RECORD SET -
+-------+
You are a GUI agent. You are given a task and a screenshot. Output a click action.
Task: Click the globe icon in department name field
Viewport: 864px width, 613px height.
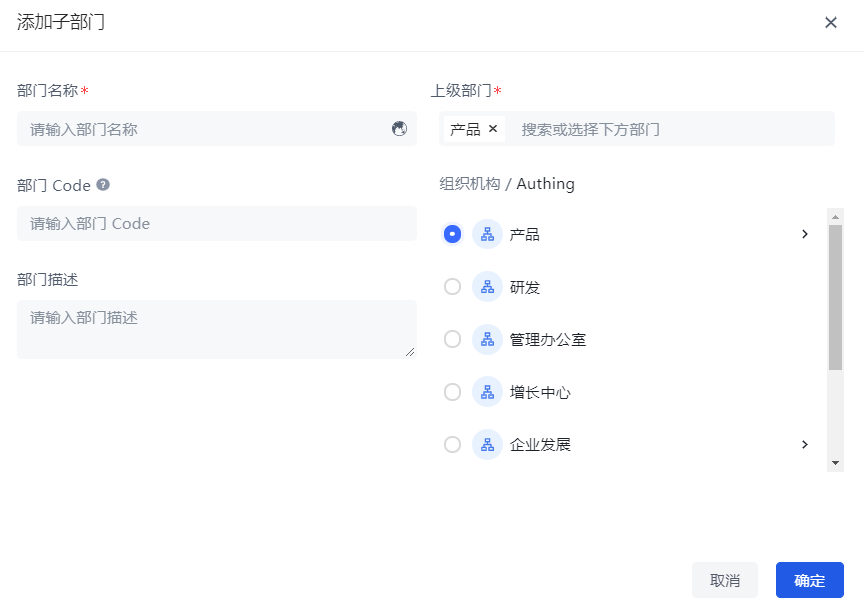(399, 128)
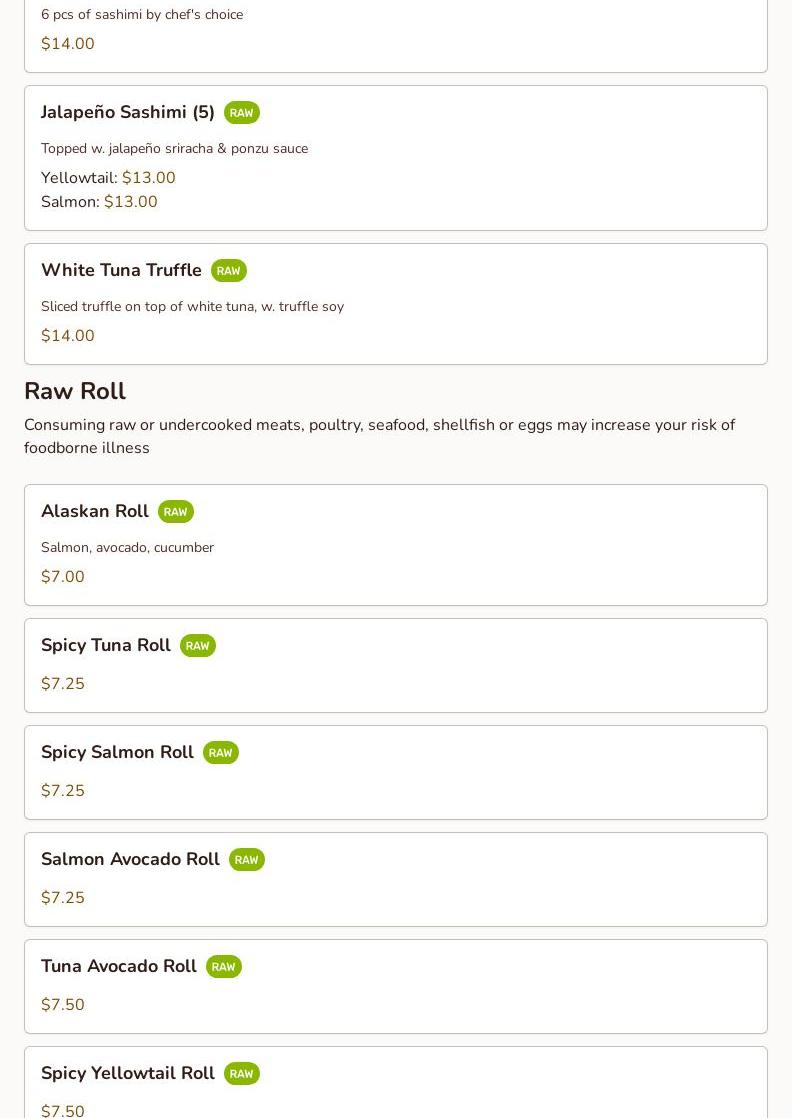This screenshot has width=792, height=1118.
Task: Click RAW badge next to Alaskan Roll
Action: tap(175, 512)
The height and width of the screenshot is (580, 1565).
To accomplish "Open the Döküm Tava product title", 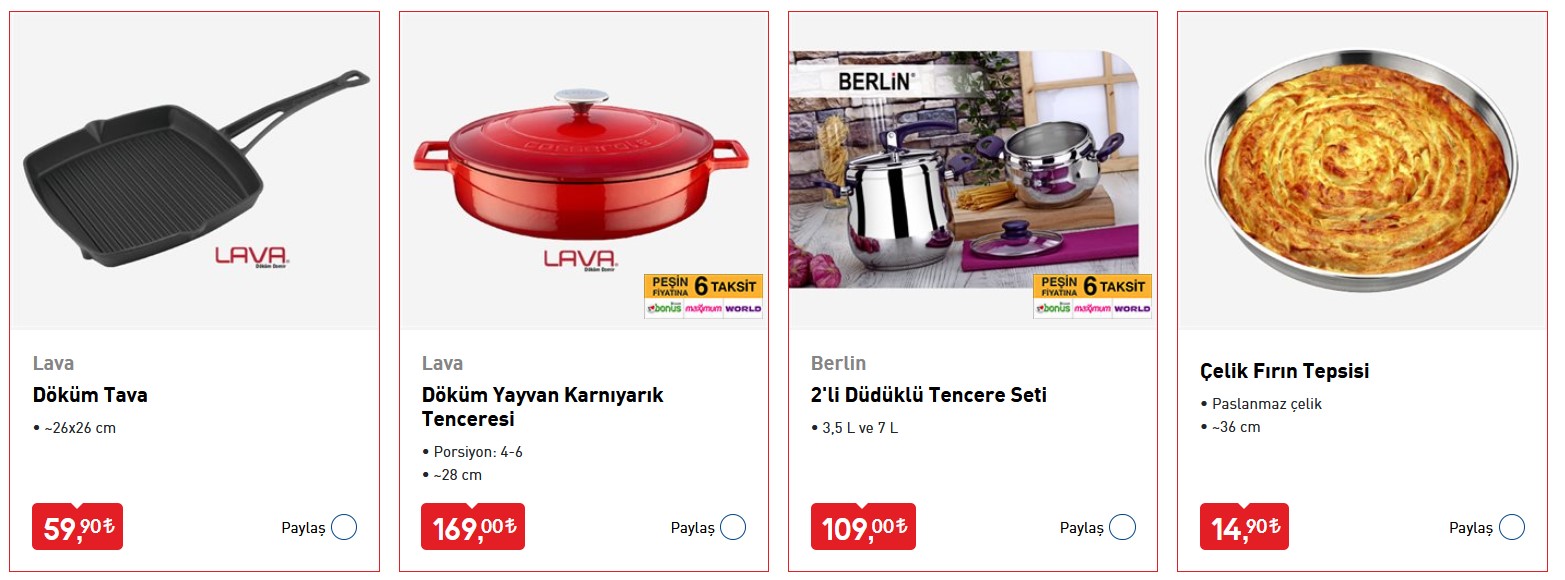I will [x=90, y=395].
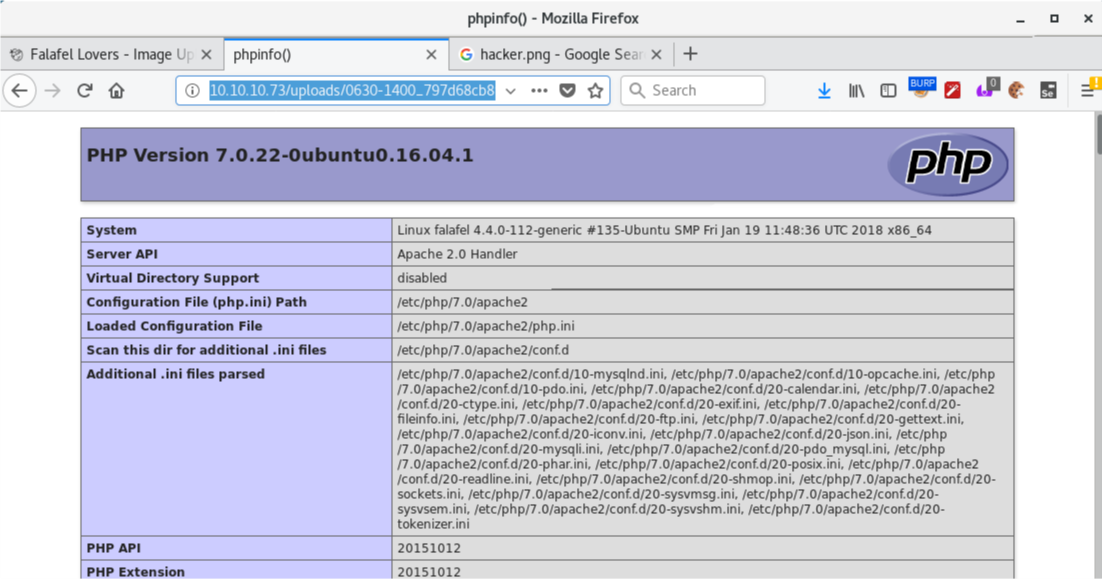Screen dimensions: 1102x579
Task: Toggle the sidebar view
Action: pyautogui.click(x=888, y=91)
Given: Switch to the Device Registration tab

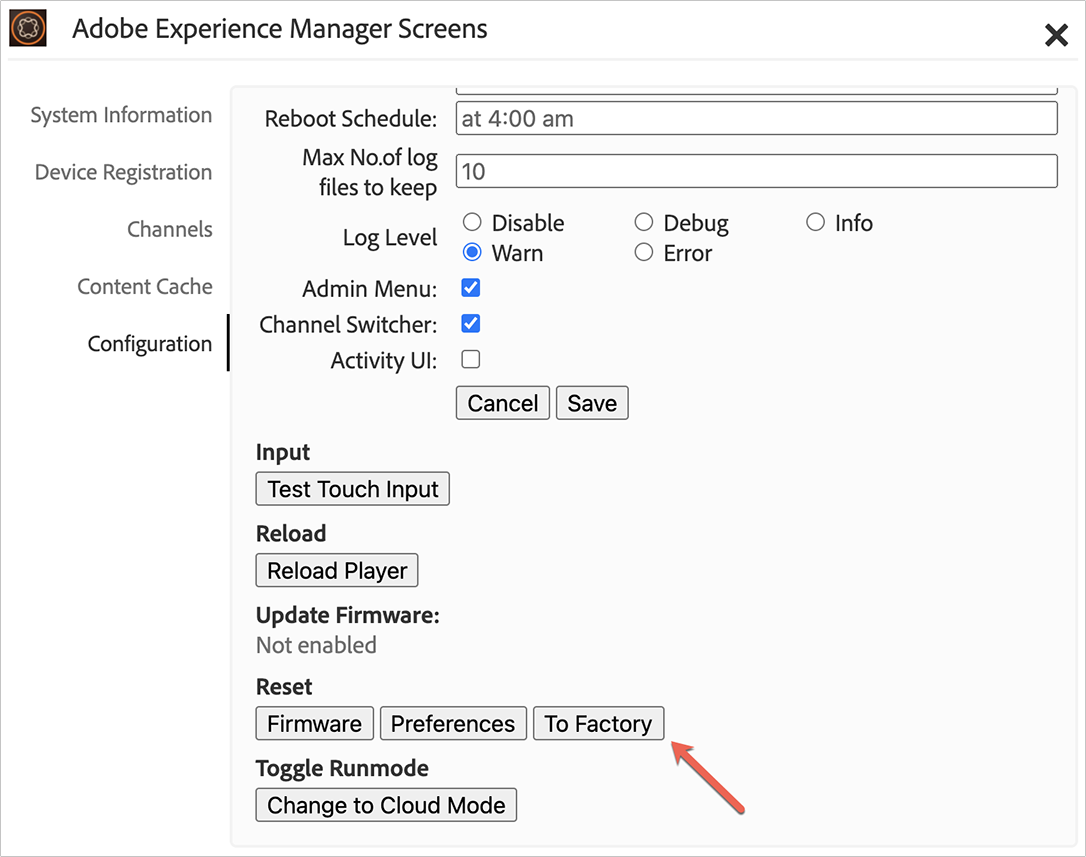Looking at the screenshot, I should tap(123, 172).
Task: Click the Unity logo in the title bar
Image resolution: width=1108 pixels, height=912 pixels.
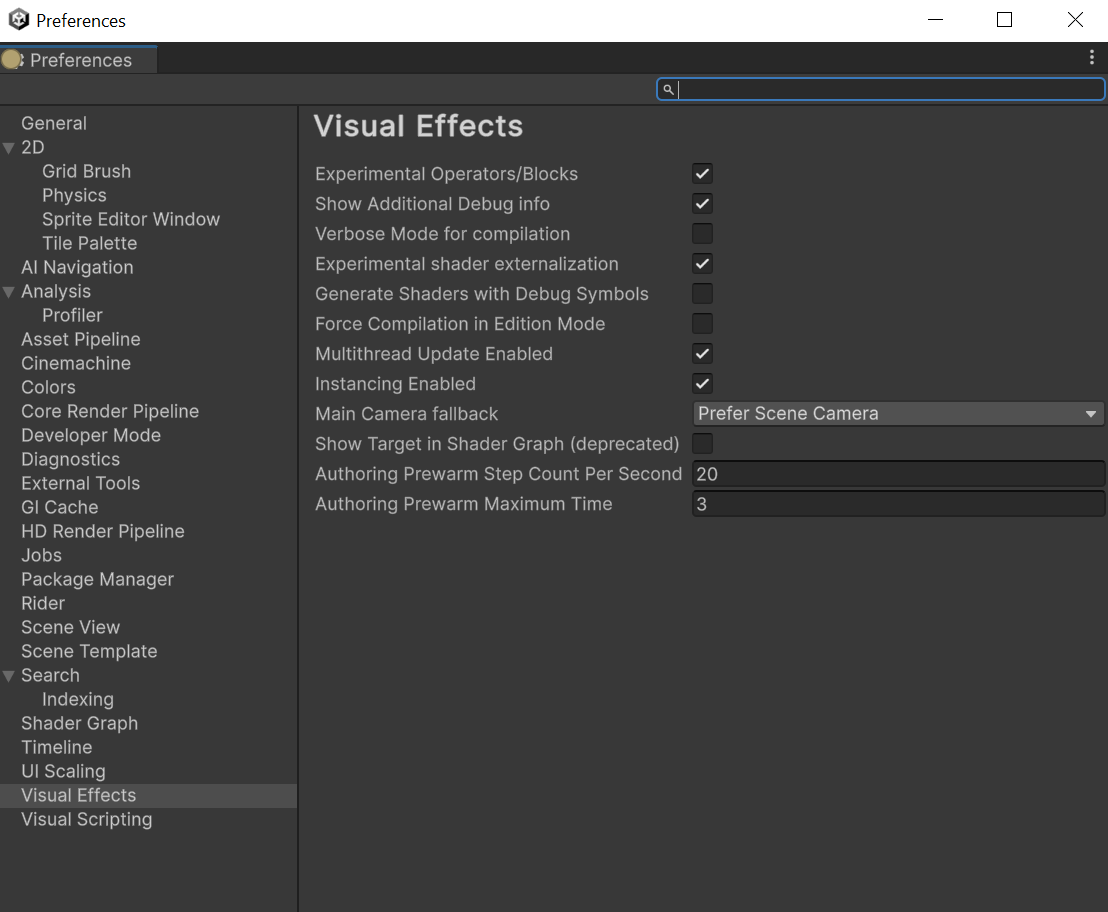Action: pos(18,20)
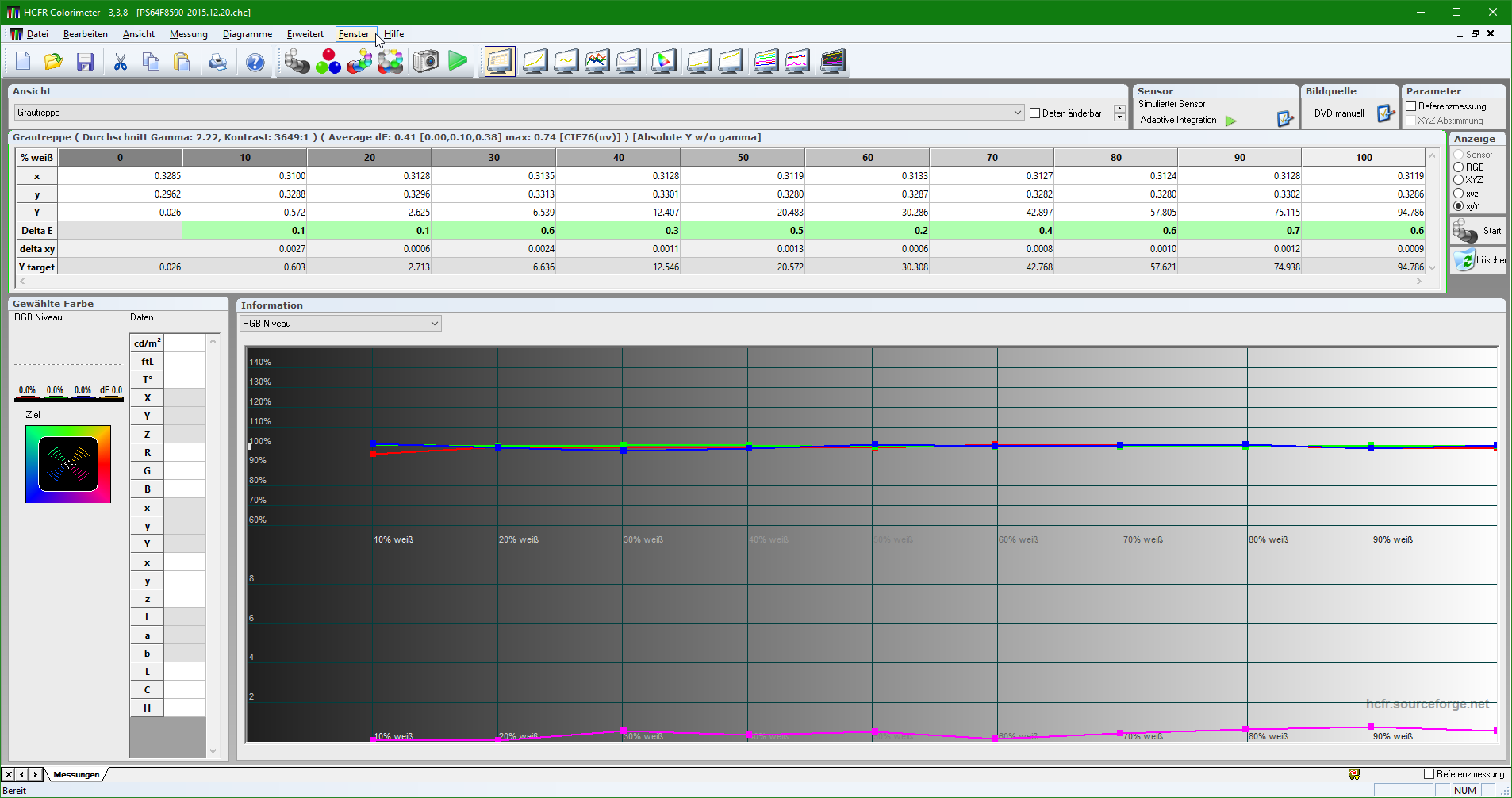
+-------+
ASSIGNED TASK -
Beginning at the line that contains "Task: Click the Unity logo in the title bar", transcribe it and every later line through the last line of the data above, exactly, and drop the pictures.

SOLUTION BELOW -
Task: Click the Unity logo in the title bar
Image resolution: width=1108 pixels, height=912 pixels.
Action: pos(18,20)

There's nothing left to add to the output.